Jumat, 5 April 2013 10:47:09 WIB
MEDAN (Pos Kota) – Aparat Polres Belawan yang menangani kasus bentrok antar kelompok Imigran asal Myanmar yang menewaskan 8 orang kewalahan memeriksa 21 saksi. Pasalnya, saksi tersebut tidak bisa berbahasa Indonesia dan Inggris.
“Para saksi tidak bisa bahasa Indonesia dan Inggris. Saat ini masih berlangsung oleh TKP bersama Labfor sambil menunggu ahli bahasa untuk meminta keterangan WN Myanmar,”kata Kabid Humas Polda Sumut Kombes Pol Raden Heru Prakoso kepada Pos Kota, Jumat (5/4/2013).
Sebelum kejadian, kata Heru, ada 280 orang tahanan yang berada di Rumah Detensi Imigrasi (Rudenim) Belawan. Dan kejadian itu berlangsung lebih kurang satu jam. Sedangkan barang bukti yang diamankan saat ini ada di Polres Belawan.

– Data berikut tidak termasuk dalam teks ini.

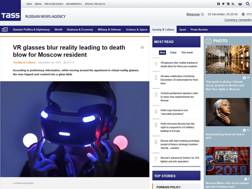Read "Putin says Russia is not adorable grandma"
Image resolution: width=252 pixels, height=189 pixels.
coord(174,112)
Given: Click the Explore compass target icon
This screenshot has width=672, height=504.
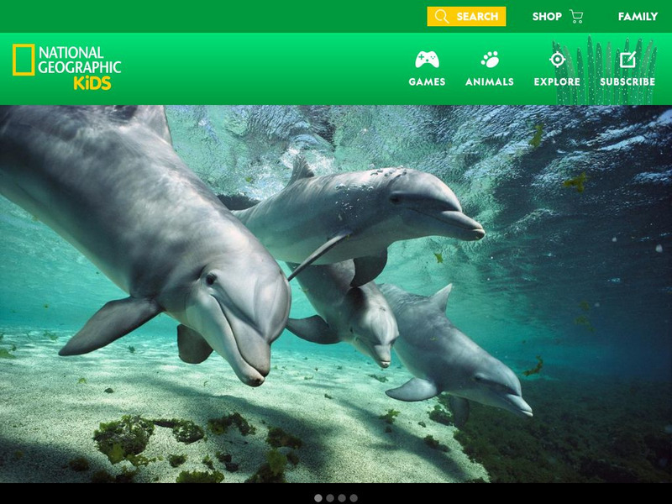Looking at the screenshot, I should coord(555,60).
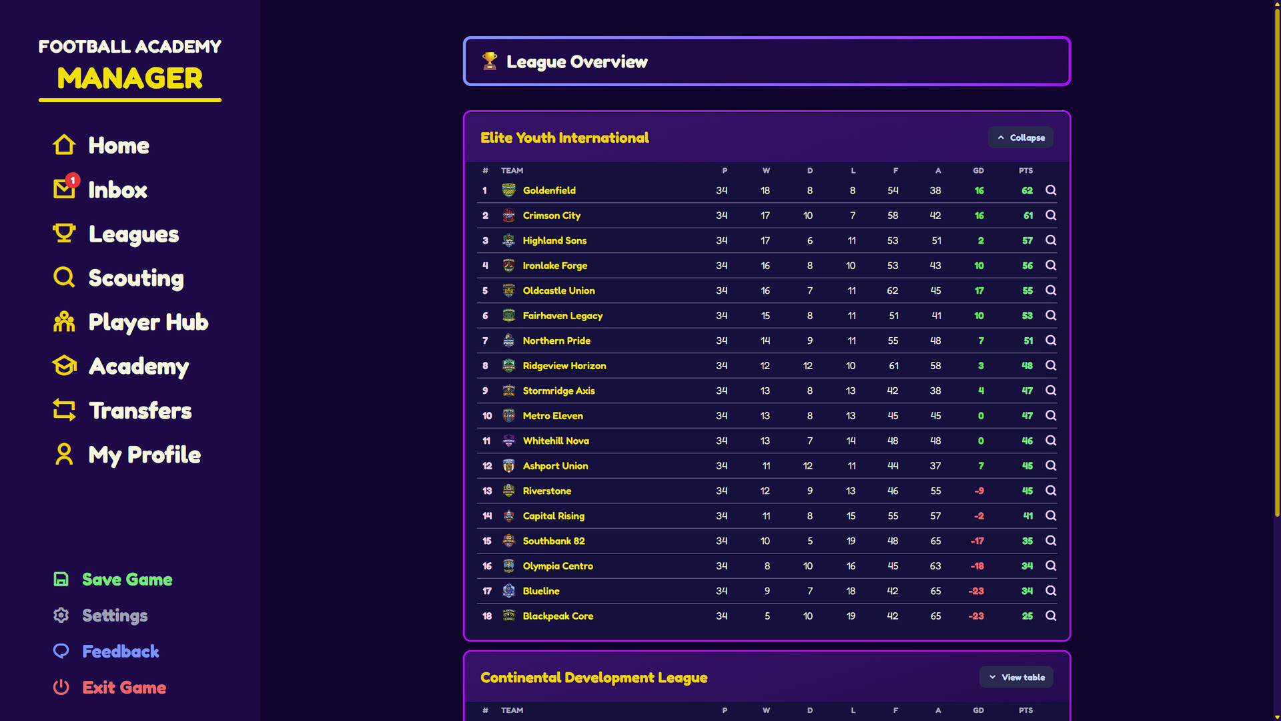Click the magnifier icon for Goldenfield

1051,190
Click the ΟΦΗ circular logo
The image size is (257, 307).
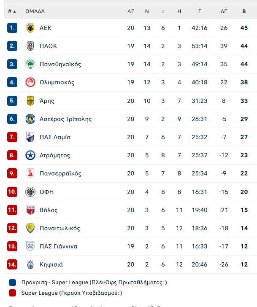[30, 192]
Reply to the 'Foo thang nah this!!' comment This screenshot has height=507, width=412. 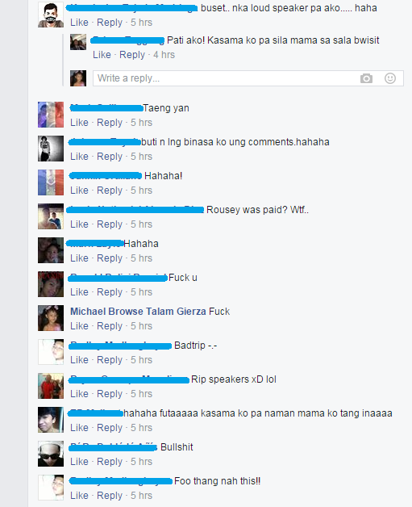pyautogui.click(x=110, y=496)
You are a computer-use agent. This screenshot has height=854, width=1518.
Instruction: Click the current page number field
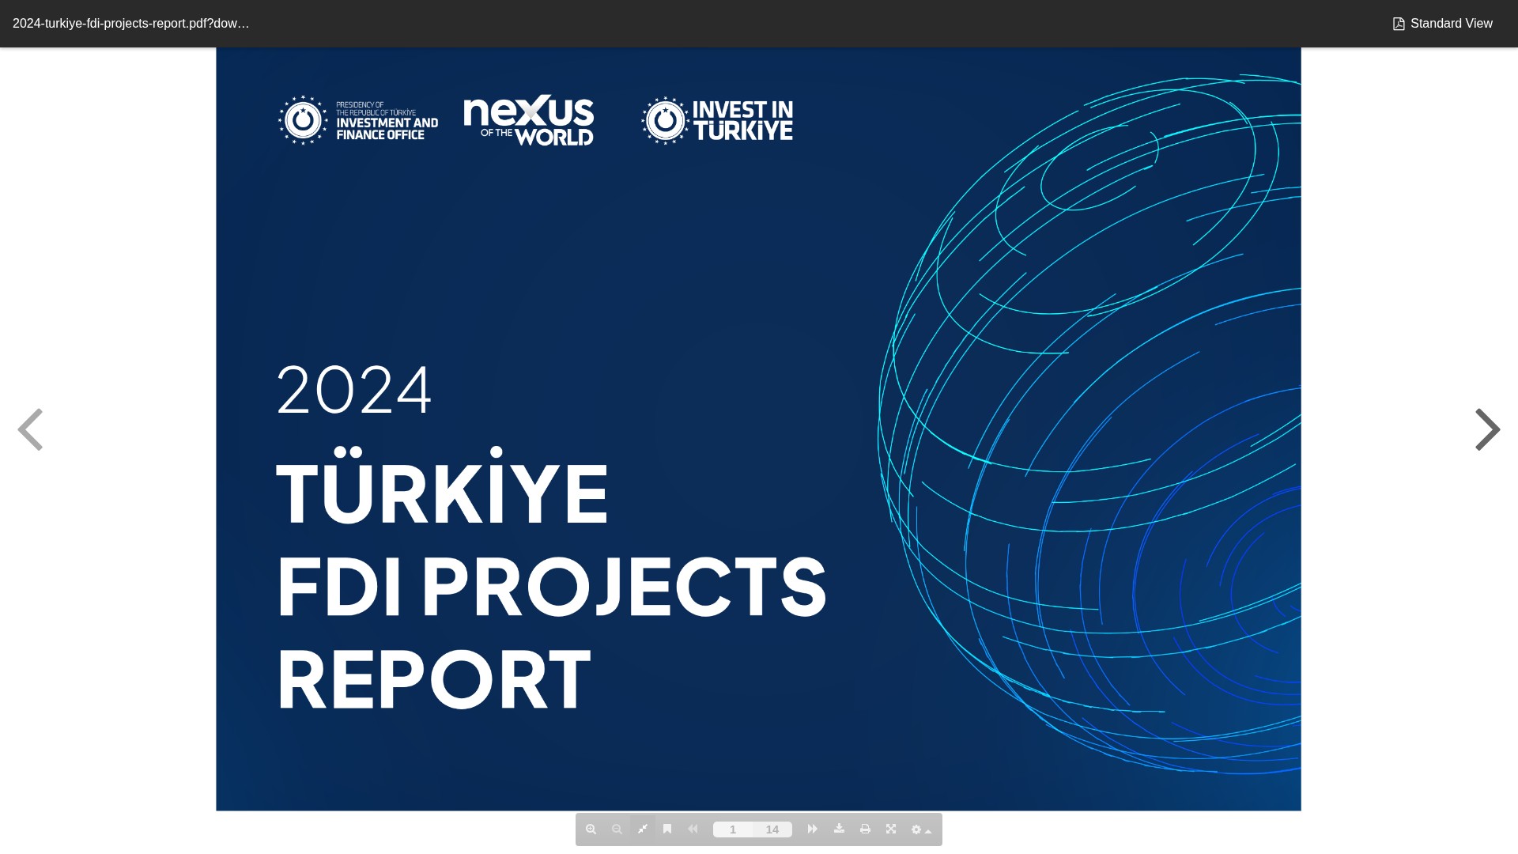(x=733, y=829)
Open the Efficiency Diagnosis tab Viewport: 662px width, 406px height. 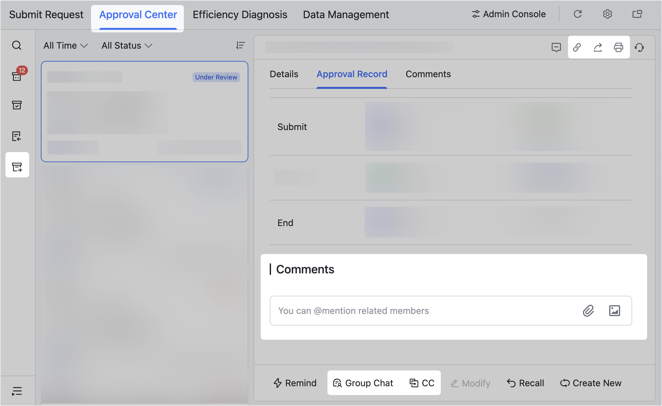tap(240, 14)
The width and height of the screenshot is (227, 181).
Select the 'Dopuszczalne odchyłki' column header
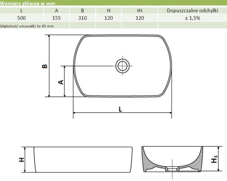[x=192, y=11]
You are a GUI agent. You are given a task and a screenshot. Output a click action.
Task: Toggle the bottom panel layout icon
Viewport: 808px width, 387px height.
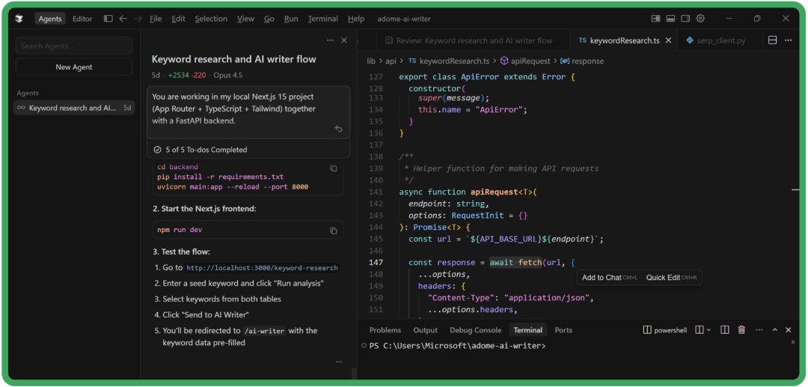click(670, 19)
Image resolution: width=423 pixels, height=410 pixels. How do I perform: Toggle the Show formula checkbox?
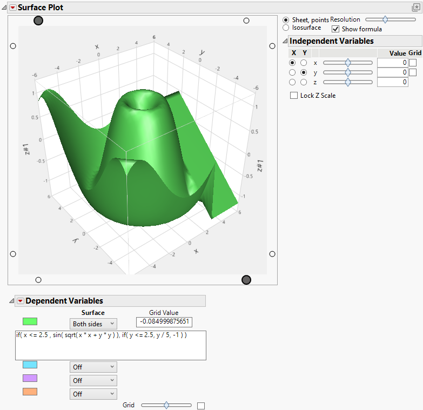[x=335, y=29]
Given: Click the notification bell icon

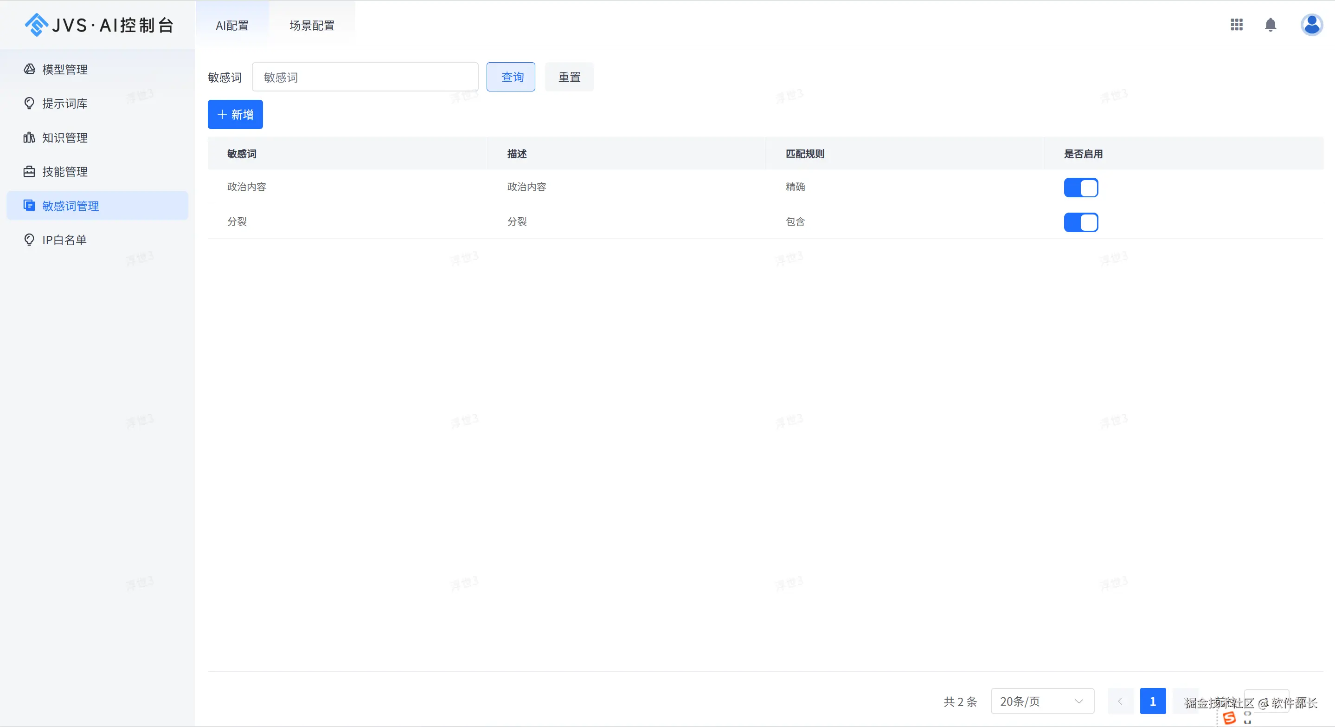Looking at the screenshot, I should [x=1270, y=24].
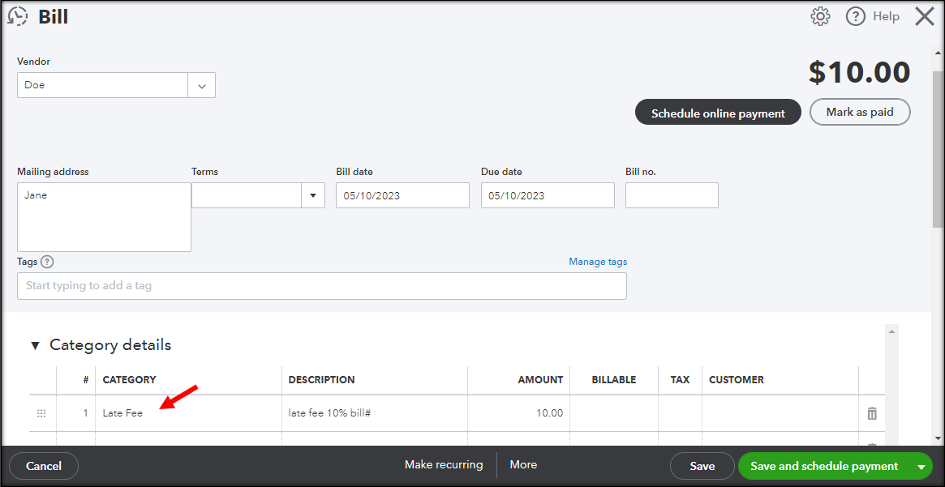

“Delapan jenazah berada di RSU Pirngadi Medan menunggu untuk diserahkan ke kedutaan besar Myanmar di Jakarta,”jelas Heru.
Seperti diberitakan bentrok antar kelompok imigran muslim dan kelompok budha warga negara Myanmar terjadi di Rudenim Belawan, Medan dan mengakibatkan 8 orang tewas, Jumat (5/4/2013) sekitar pukul 01.30 Wib. Para korban tewas semuanya laki-laki.
Motif kejadian bentrok diduga akibat dendam lama kedua kelompok. Hingga saat ini aparat Polda Sumut dan Polres Belawan masih melakukan penyelidikan.
Para korban tewas masing-masing Ayen Min,23, Myo Coo,20, Aung Thu Winm,24, Aung Than,44, Min-Min,24, Win Tan,32, Nawe,23 dan Sam Iwin,45.